▸ **PROBLEM TO WORK ON**:
Pictures aside, write out every record exactly as it appears.

▸ **DATA TO PROCESS**:
_ _ _ _
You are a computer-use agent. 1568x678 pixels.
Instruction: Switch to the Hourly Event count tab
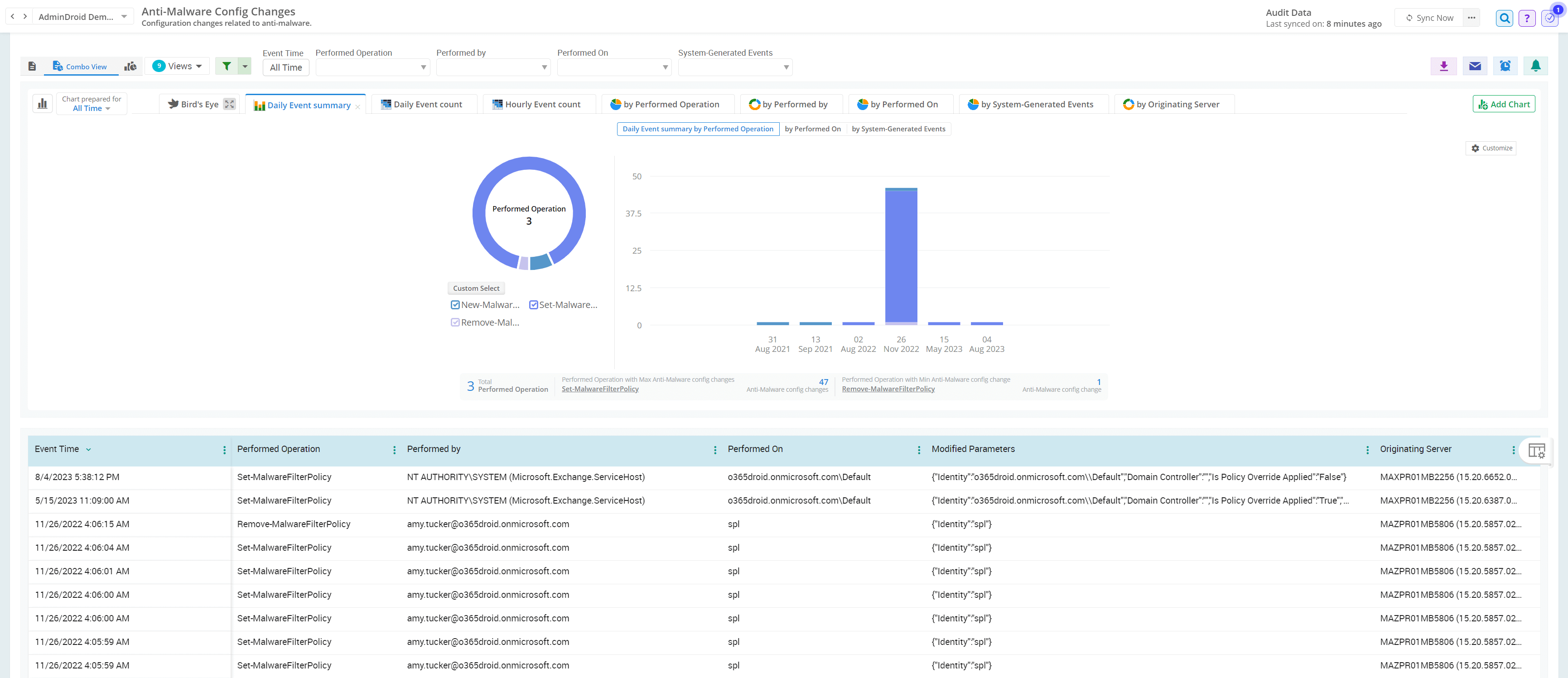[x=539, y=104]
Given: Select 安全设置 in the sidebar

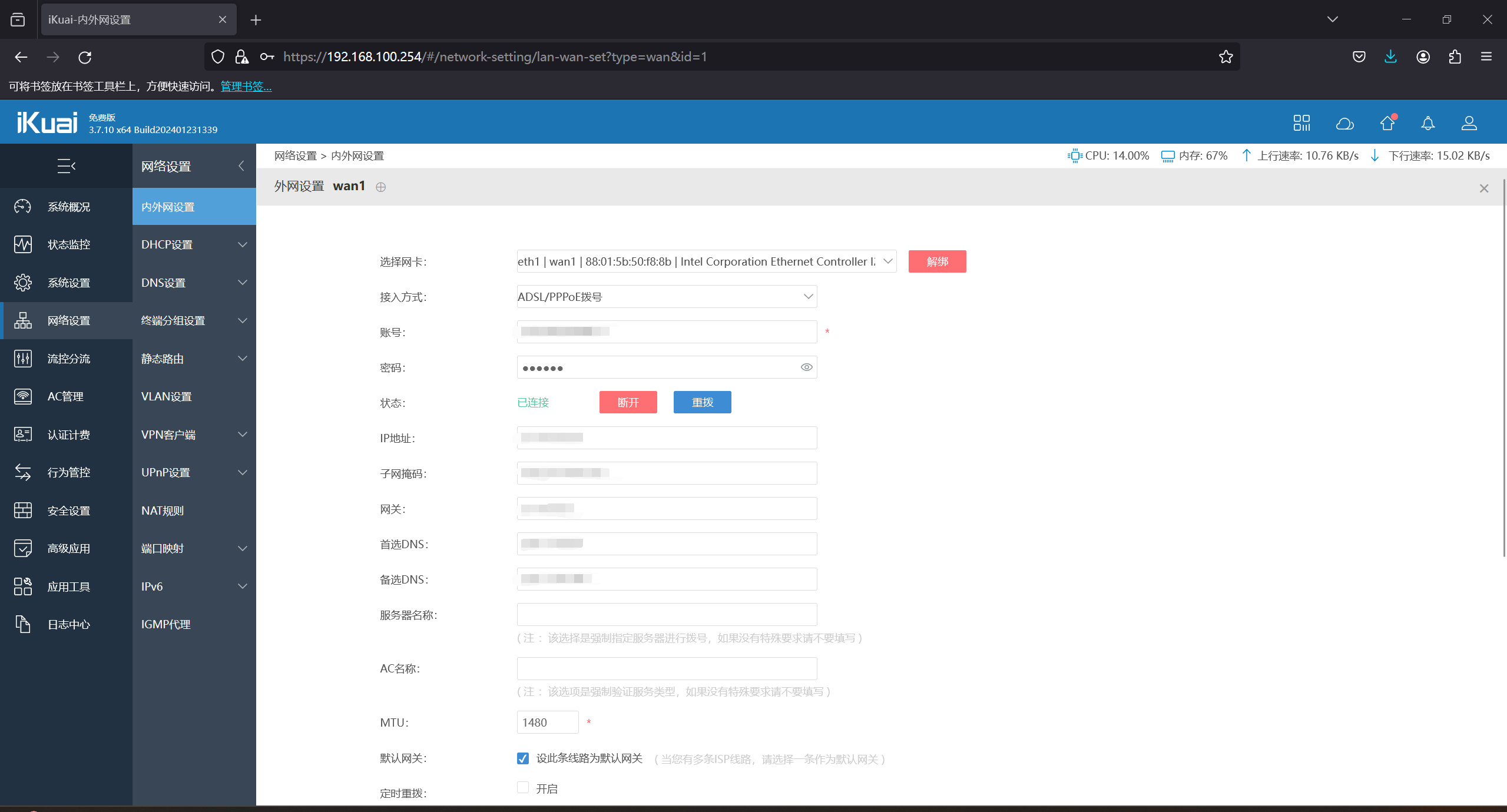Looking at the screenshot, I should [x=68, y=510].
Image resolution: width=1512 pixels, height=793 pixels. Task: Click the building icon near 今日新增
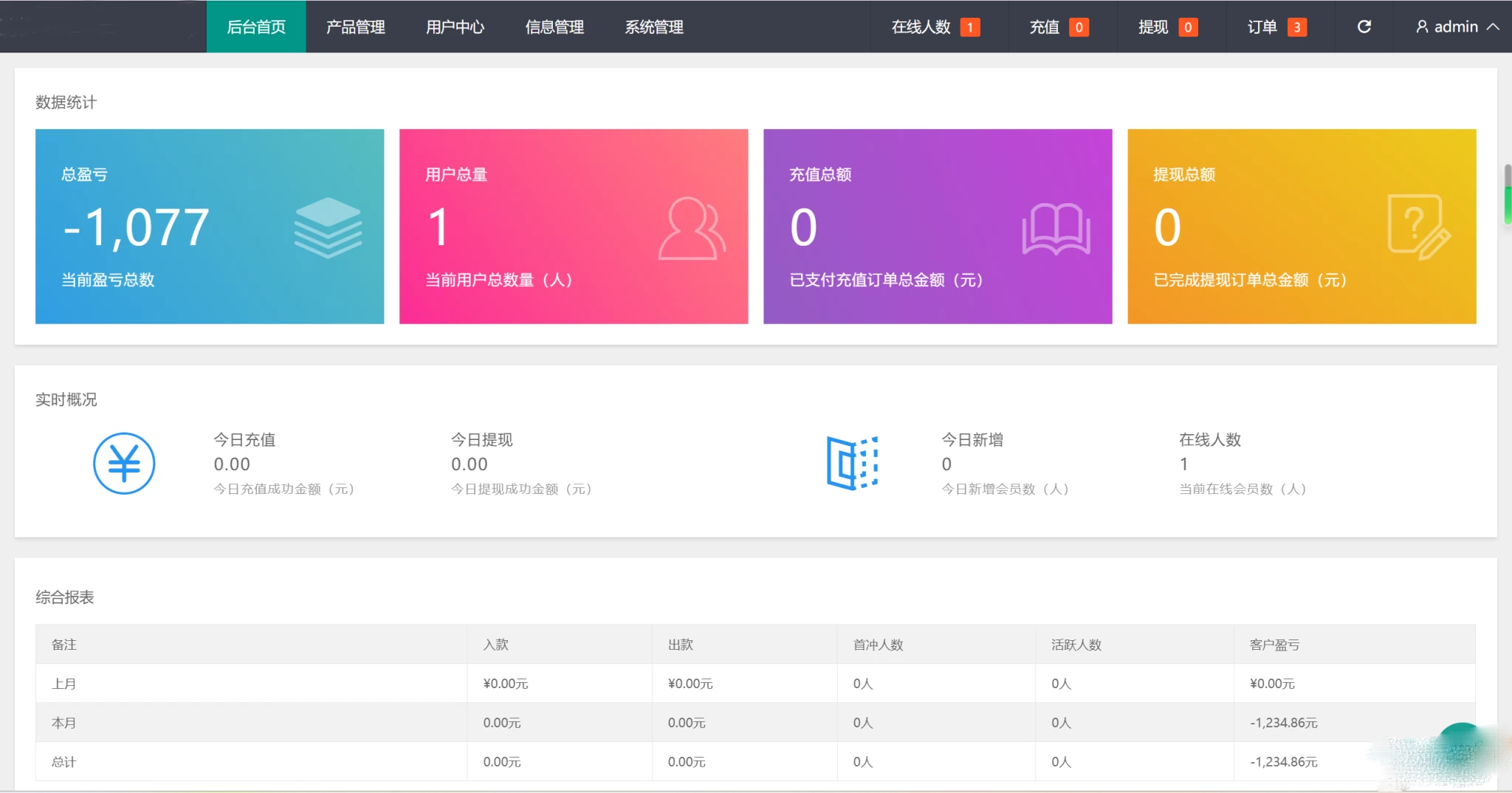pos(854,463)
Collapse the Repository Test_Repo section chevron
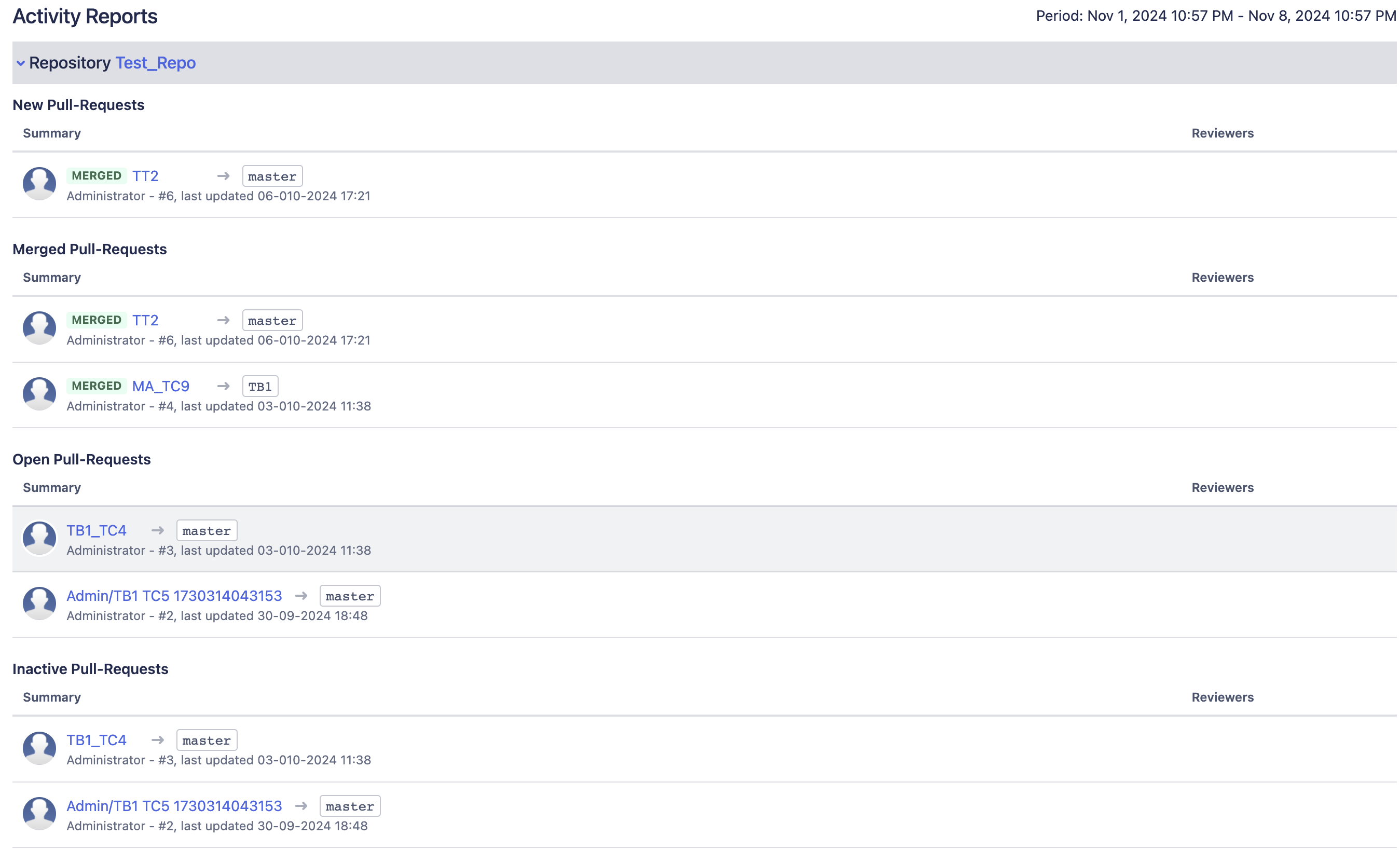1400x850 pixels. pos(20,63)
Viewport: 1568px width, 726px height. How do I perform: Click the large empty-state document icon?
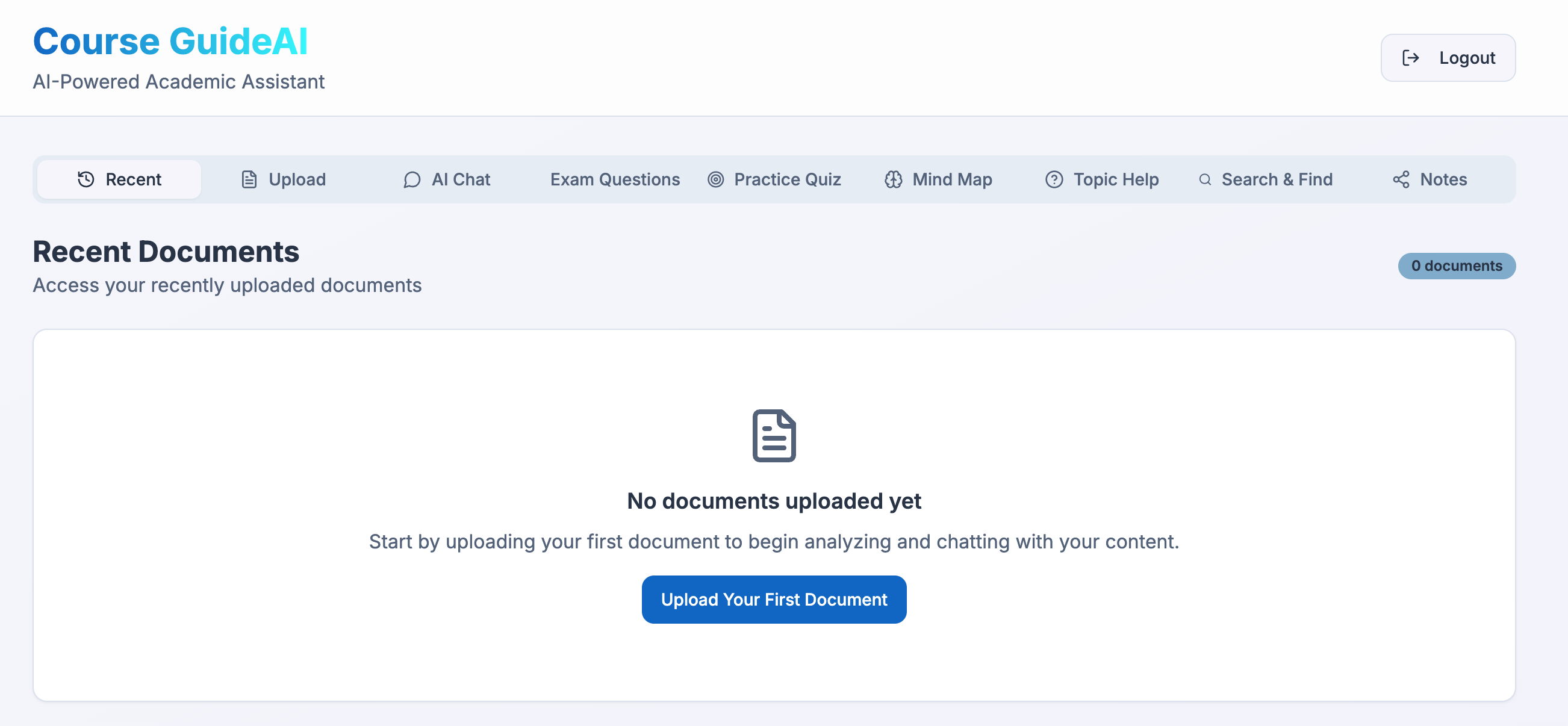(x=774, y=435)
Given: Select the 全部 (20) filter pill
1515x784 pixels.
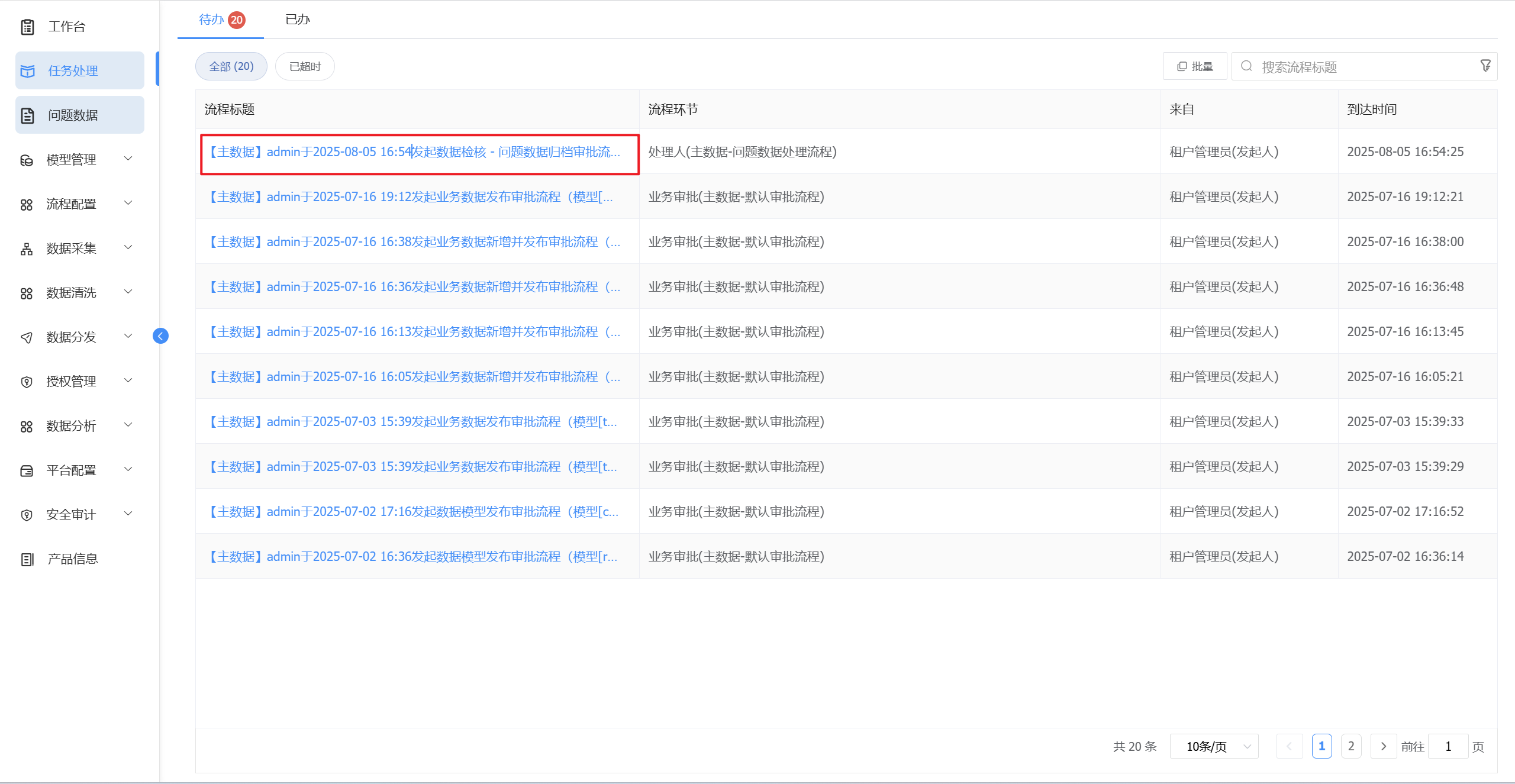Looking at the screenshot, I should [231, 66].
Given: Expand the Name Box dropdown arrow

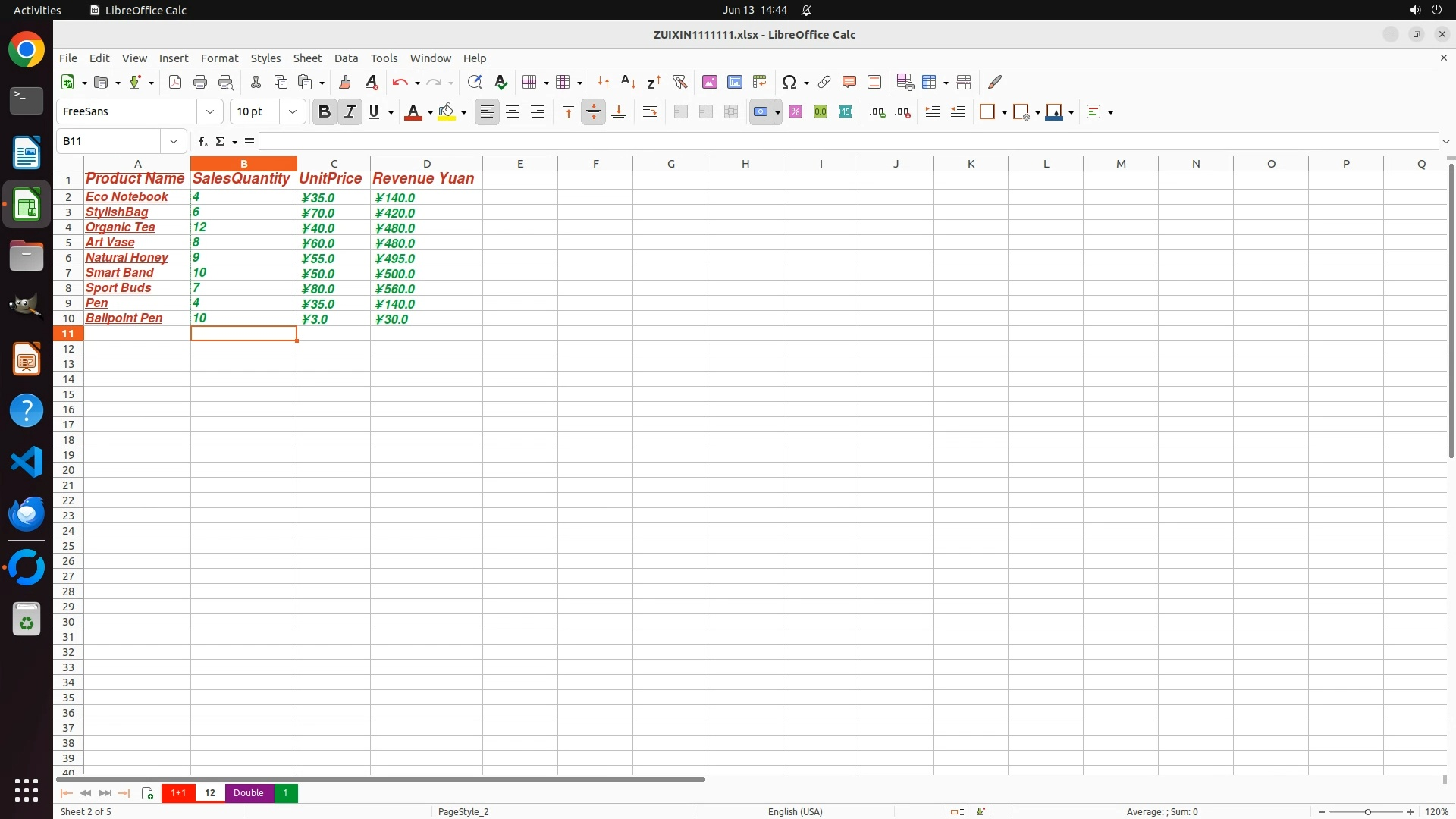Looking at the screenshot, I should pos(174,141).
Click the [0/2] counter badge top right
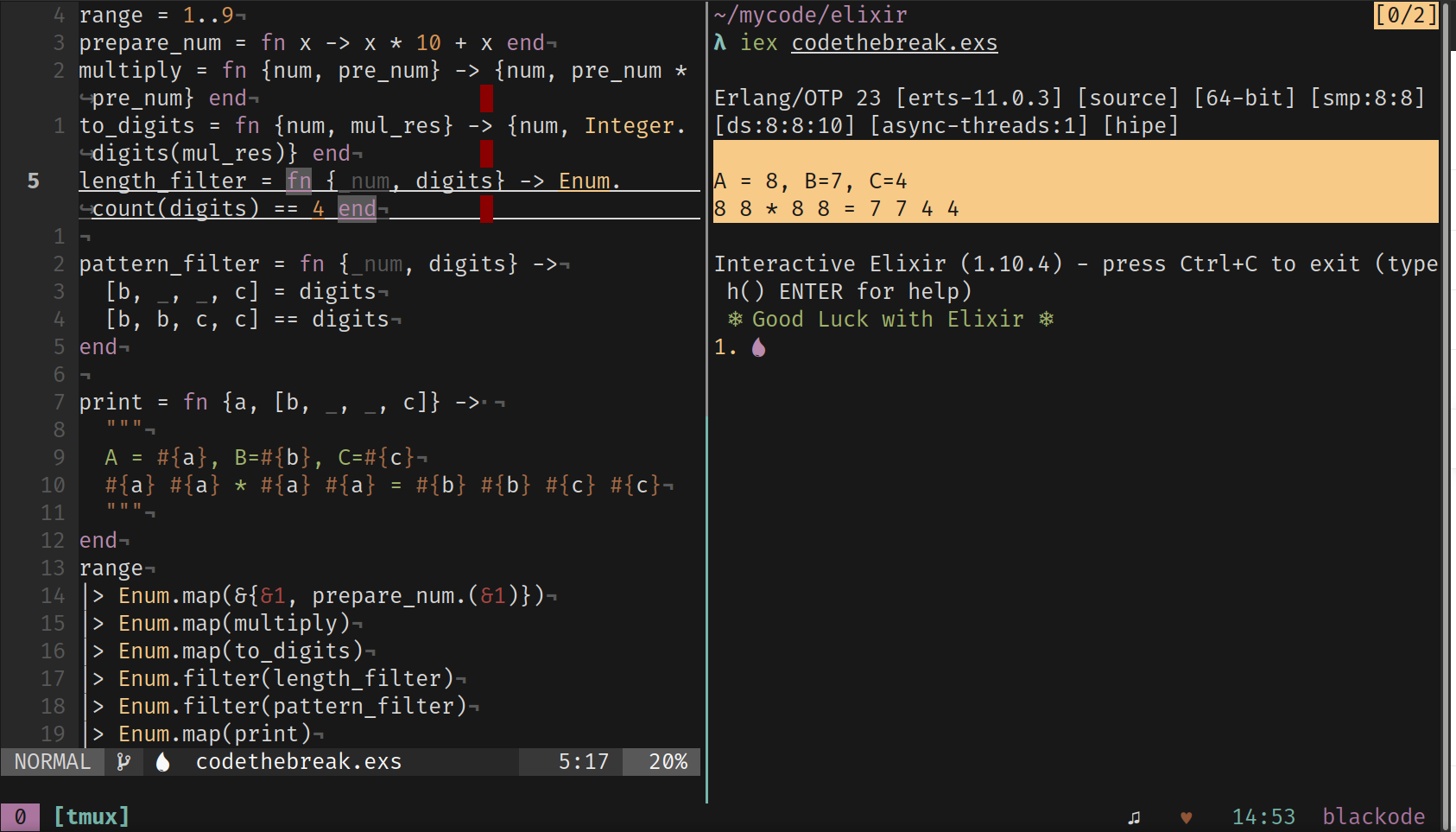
_ _ _ _
▸ **ANSWER SPACE**:
You are a computer-use agent. 1568x678 pixels.
Instruction: Switch to the Hourly Event count tab
[x=539, y=104]
Given: Select 安全设置 in the sidebar

Looking at the screenshot, I should [x=68, y=510].
Image resolution: width=1512 pixels, height=793 pixels. Task: Click the building icon near 今日新增
pos(854,463)
Collapse the Repository Test_Repo section chevron
1400x850 pixels. pos(20,63)
Viewport: 1568px width, 726px height. How do I perform: Click the large empty-state document icon?
(x=774, y=435)
Given: Select the 全部 (20) filter pill
1515x784 pixels.
Looking at the screenshot, I should [231, 66].
Given: Expand the Name Box dropdown arrow

Looking at the screenshot, I should pos(174,141).
Click the [0/2] counter badge top right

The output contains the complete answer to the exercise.